What to produce: Wherever a line in the records below contains "cell", copy that line.
------------------------------------------------------------------------
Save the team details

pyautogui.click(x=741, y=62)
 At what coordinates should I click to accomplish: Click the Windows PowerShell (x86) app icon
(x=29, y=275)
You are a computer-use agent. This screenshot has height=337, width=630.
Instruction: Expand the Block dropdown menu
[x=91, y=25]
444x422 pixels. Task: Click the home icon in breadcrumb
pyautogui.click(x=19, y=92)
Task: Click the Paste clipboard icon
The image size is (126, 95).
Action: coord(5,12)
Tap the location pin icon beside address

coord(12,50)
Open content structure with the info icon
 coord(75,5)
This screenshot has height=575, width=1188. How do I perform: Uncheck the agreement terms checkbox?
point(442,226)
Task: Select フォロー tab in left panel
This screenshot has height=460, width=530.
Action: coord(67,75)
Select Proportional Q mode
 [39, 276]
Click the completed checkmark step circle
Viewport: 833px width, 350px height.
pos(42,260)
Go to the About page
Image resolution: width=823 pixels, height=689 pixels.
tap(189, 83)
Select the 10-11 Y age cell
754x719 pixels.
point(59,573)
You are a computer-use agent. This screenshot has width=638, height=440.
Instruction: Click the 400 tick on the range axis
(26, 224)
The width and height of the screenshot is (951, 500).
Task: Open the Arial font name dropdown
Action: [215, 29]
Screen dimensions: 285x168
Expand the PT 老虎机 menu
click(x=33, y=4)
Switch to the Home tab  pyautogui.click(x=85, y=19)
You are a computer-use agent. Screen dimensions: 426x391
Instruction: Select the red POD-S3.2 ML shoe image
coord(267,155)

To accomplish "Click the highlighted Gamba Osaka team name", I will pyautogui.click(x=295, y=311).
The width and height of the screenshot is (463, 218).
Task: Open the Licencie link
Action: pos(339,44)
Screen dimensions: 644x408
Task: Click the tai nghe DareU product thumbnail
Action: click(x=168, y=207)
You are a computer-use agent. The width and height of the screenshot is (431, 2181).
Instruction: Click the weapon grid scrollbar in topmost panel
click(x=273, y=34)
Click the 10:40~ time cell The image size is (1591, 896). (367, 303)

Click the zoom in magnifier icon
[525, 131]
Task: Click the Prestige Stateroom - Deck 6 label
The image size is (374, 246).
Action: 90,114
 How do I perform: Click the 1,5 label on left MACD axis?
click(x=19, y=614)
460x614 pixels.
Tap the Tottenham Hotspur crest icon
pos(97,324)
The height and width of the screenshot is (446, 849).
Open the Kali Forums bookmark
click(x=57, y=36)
------------------------------------------------------------------------
Exercise answer:
Select the 10-11 Y age cell
Click the 10:40~ time cell The image size is (1591, 896). (367, 303)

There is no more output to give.